Multi-agent systems

Multi-agent is Phrony’s model for composing specialized agents into one coordinated execution. Instead of one monolithic agent, you split work: a parent orchestrates, and sub-agents handle focused parts with their own model, instructions, and integration tools. The whole tree—root run and every child run—lives in a single session. The session is the top-level, user-facing unit of work: history, status, and limits roll up from the root, while the trace shows how parent and child runs interleave.

Sub-agent execution mode

Agents in Sub-agent execution mode are the building blocks of multi-agent. They are not standalone entry points.


Triggerable by Scheduled or API triggers?	No — you do not start them with triggers or the embedded API.
Callable by a parent?	Yes — when a parent version allowlists them, they appear as tools the parent model can call.
Own configuration?	Yes — full version config: model, instructions, operations, limits, anomaly control, and so on.
Agent in the loop (AITL)?	Yes — always, as below. Sub-agents talk up to the parent, not to end users, when they need help mid-run. That behavior is part of the platform; you do not turn it on or off.

Parent configuration

On a parent agent’s version (not Sub-agent mode), the Multi-agent block—when your workspace plan supports it—controls delegation. The same area is documented on the agent page; here is the behavioral summary.

Field	What it does
Can execute sub-agents	If off, this version never dispatches child agents, regardless of the allowlist.
Allowed sub-agents	Which Sub-agent–mode agents this version may call. The model only sees and may invoke agents listed here; there is no open discovery.
Sub-agent execution model	Sequential or Parallel (see below). Shapes how multiple sub-agent invocations are run once the model requests them.

Sub-agent execution model does not tell the model when to call a sub-agent — that remains the model’s decision. It controls whether child work is serialized or can run in a controlled parallel pattern (see the agent page for how Phrony constrains parallel batches for predictability).

Sub-agent execution models

Sequential — After a sub-agent call, the parent waits for that child run to finish before it may issue the next sub-agent call. Results from one call are available before the next starts. Parallel — The parent may request multiple sub-agent invocations in one batch; the platform runs the corresponding child runs in parallel and the parent only continues after all of them in that batch complete, with their results available together.

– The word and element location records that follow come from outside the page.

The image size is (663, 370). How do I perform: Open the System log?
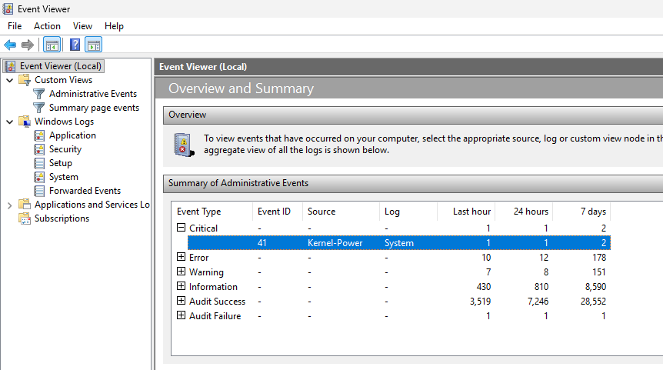(63, 177)
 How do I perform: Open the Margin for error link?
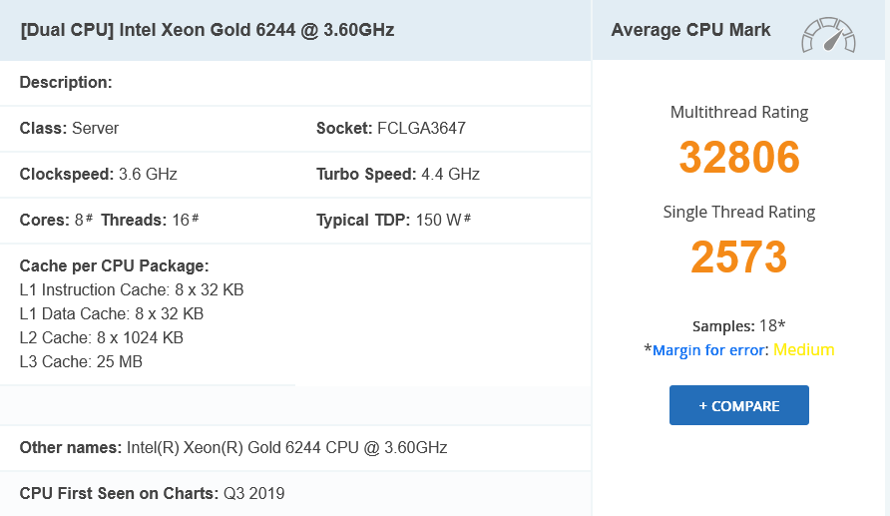coord(709,349)
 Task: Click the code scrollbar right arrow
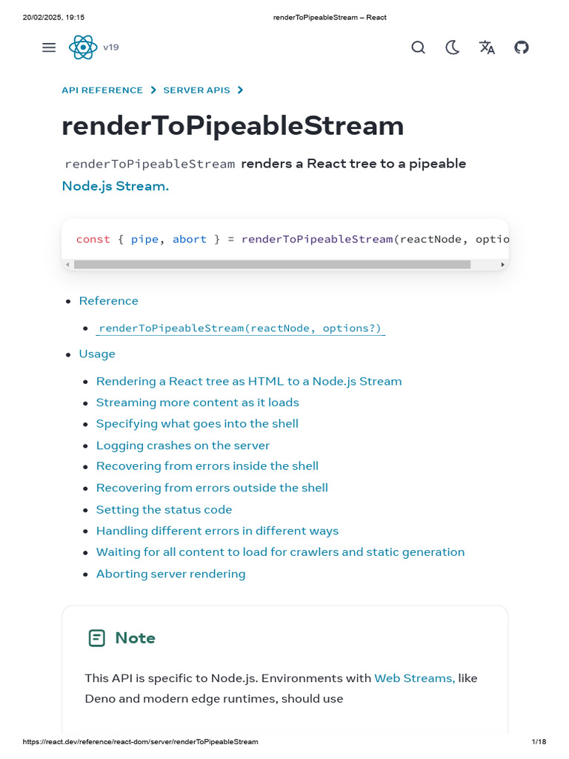point(503,265)
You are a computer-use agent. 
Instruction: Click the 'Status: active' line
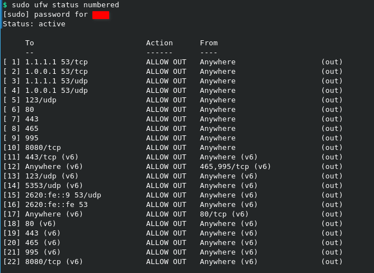tap(34, 24)
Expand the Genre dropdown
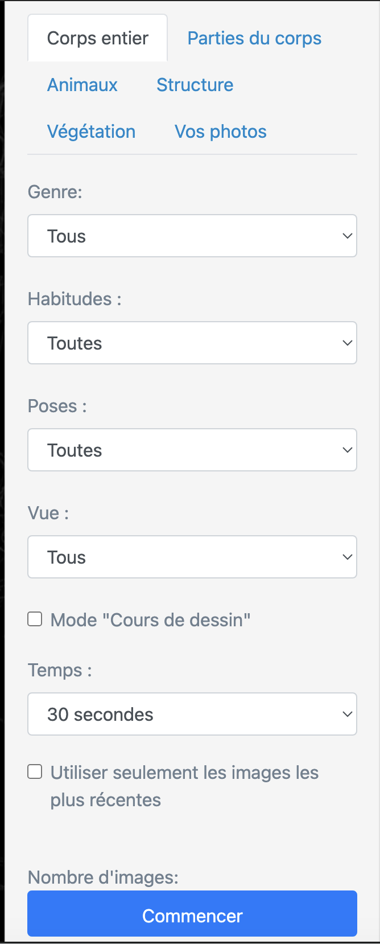Screen dimensions: 380x944 192,236
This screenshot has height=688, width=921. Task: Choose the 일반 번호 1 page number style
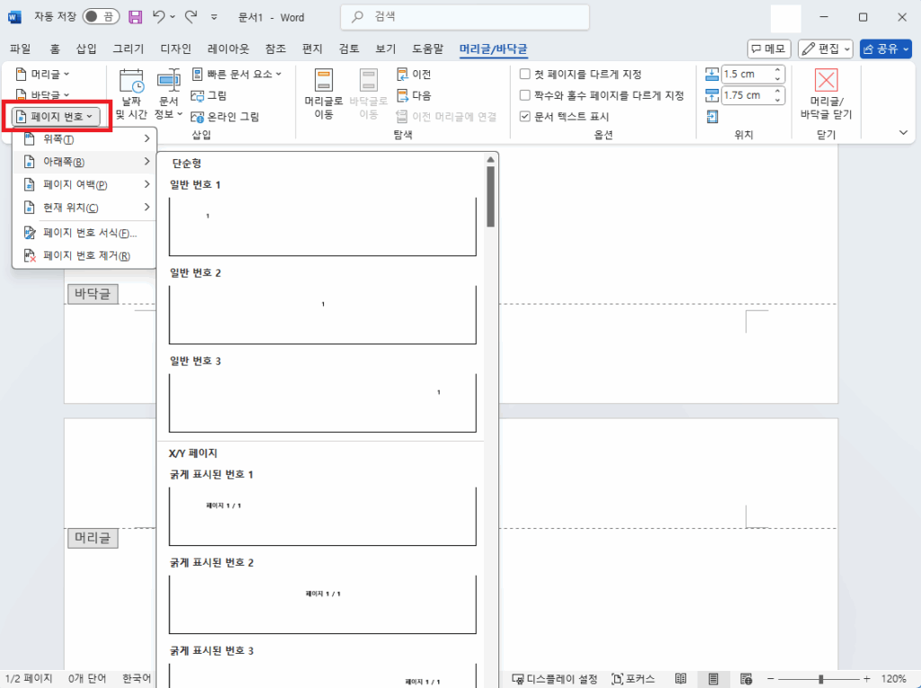pyautogui.click(x=322, y=223)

Sequential vs parallel do not decide whether a sub-agent runs. They define how ordered vs batched execution is when the model asks for more than one dispatch in a compatible way.

Run tree

Each sub-agent dispatch creates a child run. All runs in the tree share the same session. The initial trigger (for example a schedule, API, or event trigger) still roots at the parent run at depth 0.

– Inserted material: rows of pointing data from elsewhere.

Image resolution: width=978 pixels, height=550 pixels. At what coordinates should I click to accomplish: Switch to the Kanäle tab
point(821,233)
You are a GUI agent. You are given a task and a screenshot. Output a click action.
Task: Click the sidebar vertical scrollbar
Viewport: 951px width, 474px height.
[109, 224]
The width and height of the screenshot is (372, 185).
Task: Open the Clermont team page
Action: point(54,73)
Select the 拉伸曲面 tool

Diagram: Phrony multi-agent system—parent and sub-agent runs in one session

Session
└── Root run  (parent agent, depth 0)
    ├── Step: tool call
    ├── Step: sub-agent call  ────────────► Child run A  (sub-agent, depth 1)
    │                                        ├── …
    │                                        └── …
    ├── Step: sub-agent result  ◄────────── (A’s output)
    └── Step: output

Parallel batch (conceptual): calls that belong to the same parallel group start together; the parent gets their results in one combined step when all children in the group have finished.

Step types in the trace

Multi-agent runs add step kinds you will see in the session timeline (names may vary slightly in the product UI):

Step (concept)	Where	Meaning
Sub-agent call	Parent	The parent started a sub-agent; records which agent, the input, the child run id, and (for parallel) a group id.
Sub-agent result	Parent	The child run finished; the parent’s trace records the result and how long the child took.
AITL request	Child	The sub-agent paused and asked the parent a question.
AITL response	Child	The parent’s answer was applied; the sub-agent can continue.
AITL received	Parent	The parent’s model saw a question from a child.
AITL resolved	Parent	The parent answered (or escalated); the child can proceed.

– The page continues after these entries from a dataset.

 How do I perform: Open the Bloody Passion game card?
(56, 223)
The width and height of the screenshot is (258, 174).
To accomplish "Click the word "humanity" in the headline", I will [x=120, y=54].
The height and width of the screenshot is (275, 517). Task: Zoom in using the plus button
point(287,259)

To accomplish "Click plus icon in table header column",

For parallel groups, all call steps that share a group start together; the matching result steps appear after every run in the group has completed.

AITL (agent in the loop)

Agent in the loop (AITL) is the dedicated guide: how escalation to people works, how AITL differs from HITL, and what the parent and sub-agent each must do. The following fits AITL into the multi-agent picture (same session, run tree, and steps). AITL is how a sub-agent can pause and get input from its parent—the analogue of a human in the loop for root agents, but agent-to-agent: the parent’s model (and, if needed, a human in HITL mode) supplies the answer.

Sub-agents do not talk to your end users directly; they only communicate with the parent. If a human is needed, the root execution mode and user tasks path applies from the parent’s side of the house.
The parent may answer from its own context or escalate so a person answers via a user task, depending on mode and what the product allows in that session.
Request- and HITL- mode parents can both handle AITL from children; AITL is about in-tree agent coordination, not the same as external human gating (which mode still governs for the root agent).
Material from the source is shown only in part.